### WORK ORDER
The lines below are to be quoted exactly, from the first through the one that contains "1597x1284 pixels.".

[Collected data]
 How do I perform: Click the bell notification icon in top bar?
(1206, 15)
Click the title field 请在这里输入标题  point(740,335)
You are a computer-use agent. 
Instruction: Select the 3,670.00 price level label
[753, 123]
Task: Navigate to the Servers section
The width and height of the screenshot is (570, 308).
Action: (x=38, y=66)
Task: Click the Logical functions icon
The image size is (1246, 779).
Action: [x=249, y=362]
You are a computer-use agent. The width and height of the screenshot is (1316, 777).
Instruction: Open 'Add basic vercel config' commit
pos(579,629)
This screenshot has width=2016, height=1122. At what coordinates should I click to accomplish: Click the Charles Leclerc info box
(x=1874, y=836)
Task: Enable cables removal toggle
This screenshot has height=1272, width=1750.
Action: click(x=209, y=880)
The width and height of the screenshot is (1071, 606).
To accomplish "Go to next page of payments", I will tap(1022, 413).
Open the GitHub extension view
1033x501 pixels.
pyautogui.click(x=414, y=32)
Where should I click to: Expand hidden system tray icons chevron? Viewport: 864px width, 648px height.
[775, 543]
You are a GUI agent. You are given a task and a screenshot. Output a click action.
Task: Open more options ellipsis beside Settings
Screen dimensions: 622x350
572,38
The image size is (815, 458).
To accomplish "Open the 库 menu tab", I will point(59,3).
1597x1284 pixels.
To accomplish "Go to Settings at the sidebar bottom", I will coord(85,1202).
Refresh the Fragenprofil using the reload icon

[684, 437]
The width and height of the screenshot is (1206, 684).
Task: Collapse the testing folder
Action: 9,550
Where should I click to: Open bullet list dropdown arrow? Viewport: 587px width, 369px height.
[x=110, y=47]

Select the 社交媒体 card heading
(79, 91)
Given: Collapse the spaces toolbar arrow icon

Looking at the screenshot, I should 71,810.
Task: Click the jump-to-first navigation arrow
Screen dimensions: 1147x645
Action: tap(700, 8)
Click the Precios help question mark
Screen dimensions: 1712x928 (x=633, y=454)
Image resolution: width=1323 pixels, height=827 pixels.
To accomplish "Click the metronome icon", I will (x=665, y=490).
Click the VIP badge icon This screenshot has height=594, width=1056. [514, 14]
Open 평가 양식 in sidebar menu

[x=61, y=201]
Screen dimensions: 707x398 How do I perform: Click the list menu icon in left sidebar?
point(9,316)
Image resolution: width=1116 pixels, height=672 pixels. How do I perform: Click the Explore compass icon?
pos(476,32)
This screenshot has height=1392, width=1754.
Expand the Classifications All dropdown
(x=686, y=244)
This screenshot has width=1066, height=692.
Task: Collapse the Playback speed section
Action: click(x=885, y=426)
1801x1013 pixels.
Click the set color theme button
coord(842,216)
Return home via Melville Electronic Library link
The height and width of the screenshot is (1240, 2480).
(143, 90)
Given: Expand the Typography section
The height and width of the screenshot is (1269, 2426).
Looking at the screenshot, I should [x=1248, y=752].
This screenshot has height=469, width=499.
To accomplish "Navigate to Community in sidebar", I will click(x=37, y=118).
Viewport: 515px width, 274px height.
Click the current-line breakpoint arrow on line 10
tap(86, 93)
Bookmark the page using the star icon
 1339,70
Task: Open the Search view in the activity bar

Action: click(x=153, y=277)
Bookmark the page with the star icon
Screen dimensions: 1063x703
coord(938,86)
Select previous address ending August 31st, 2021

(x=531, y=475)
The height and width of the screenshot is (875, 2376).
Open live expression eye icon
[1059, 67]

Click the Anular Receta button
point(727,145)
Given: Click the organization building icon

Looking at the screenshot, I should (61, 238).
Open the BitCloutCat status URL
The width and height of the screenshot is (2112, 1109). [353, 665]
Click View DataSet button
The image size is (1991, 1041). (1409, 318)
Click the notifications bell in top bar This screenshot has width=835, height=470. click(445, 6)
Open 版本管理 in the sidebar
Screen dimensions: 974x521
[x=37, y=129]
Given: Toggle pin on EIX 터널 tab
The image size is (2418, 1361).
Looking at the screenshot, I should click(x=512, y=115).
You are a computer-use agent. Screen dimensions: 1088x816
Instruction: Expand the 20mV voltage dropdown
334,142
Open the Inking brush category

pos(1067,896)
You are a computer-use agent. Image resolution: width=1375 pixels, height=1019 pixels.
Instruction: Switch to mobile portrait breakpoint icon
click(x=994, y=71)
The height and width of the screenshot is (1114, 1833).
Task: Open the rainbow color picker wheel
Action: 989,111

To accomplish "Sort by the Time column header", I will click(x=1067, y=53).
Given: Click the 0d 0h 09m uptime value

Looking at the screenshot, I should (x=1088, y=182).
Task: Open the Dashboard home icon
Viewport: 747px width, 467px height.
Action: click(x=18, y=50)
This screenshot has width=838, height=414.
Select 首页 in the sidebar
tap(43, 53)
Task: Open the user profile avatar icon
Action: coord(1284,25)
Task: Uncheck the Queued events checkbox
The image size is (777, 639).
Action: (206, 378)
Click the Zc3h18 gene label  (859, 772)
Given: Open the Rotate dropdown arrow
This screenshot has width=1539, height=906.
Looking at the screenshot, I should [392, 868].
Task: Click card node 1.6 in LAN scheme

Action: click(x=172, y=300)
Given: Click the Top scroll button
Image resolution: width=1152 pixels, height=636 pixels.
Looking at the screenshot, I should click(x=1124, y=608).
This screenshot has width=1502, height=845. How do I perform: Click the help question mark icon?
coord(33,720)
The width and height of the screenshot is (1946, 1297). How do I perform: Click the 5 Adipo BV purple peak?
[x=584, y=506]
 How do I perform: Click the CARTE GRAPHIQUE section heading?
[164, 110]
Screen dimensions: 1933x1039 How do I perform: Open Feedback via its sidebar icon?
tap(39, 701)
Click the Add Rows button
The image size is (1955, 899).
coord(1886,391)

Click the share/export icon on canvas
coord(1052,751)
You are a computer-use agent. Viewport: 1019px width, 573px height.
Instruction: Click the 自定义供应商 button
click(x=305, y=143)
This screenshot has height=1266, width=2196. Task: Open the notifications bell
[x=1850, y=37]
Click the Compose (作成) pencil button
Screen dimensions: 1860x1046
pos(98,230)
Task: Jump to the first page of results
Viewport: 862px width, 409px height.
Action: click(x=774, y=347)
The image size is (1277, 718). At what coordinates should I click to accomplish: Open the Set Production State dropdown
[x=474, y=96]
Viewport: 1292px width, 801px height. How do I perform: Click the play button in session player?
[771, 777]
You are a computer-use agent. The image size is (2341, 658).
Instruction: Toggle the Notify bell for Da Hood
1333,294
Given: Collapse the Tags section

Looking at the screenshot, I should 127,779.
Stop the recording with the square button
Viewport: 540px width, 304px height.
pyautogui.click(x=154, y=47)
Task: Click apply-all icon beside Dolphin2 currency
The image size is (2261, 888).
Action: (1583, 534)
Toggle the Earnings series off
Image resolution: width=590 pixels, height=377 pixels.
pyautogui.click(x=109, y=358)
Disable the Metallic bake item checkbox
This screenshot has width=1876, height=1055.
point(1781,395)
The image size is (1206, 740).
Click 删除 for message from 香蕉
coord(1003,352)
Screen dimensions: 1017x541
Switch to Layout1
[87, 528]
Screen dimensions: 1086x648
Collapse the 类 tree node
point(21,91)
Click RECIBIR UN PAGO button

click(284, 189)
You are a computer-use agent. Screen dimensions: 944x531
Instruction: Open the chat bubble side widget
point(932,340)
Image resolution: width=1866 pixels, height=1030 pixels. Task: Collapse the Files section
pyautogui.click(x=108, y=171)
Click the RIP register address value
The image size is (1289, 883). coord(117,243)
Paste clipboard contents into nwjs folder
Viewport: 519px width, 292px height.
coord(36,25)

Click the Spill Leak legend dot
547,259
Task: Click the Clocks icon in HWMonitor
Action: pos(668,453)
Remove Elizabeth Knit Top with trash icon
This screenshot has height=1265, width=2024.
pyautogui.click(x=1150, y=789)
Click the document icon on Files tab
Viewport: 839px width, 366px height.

### WRITTEN RESPONSE
 How do I perform: Click the bell notification icon in top bar?
(1206, 15)
Click the title field 请在这里输入标题  point(740,335)
You are a computer-use agent. 
Instruction: Select the 3,670.00 price level label
[753, 123]
Task: Navigate to the Servers section
The width and height of the screenshot is (570, 308).
Action: (x=38, y=66)
Task: Click the Logical functions icon
The image size is (1246, 779).
Action: [x=249, y=362]
You are a computer-use agent. The width and height of the screenshot is (1316, 777).
Instruction: Open 'Add basic vercel config' commit
pos(579,629)
This screenshot has width=2016, height=1122. At what coordinates should I click to accomplish: Click the Charles Leclerc info box
(x=1874, y=836)
Task: Enable cables removal toggle
This screenshot has height=1272, width=1750.
Action: click(x=209, y=880)
The width and height of the screenshot is (1071, 606).
To accomplish "Go to next page of payments", I will tap(1022, 413).
Open the GitHub extension view
1033x501 pixels.
pyautogui.click(x=414, y=32)
Where should I click to: Expand hidden system tray icons chevron? Viewport: 864px width, 648px height.
[775, 543]
You are a GUI agent. You are given a task and a screenshot. Output a click action.
Task: Open more options ellipsis beside Settings
Screen dimensions: 622x350
572,38
The image size is (815, 458).
To accomplish "Open the 库 menu tab", I will point(59,3).
1597x1284 pixels.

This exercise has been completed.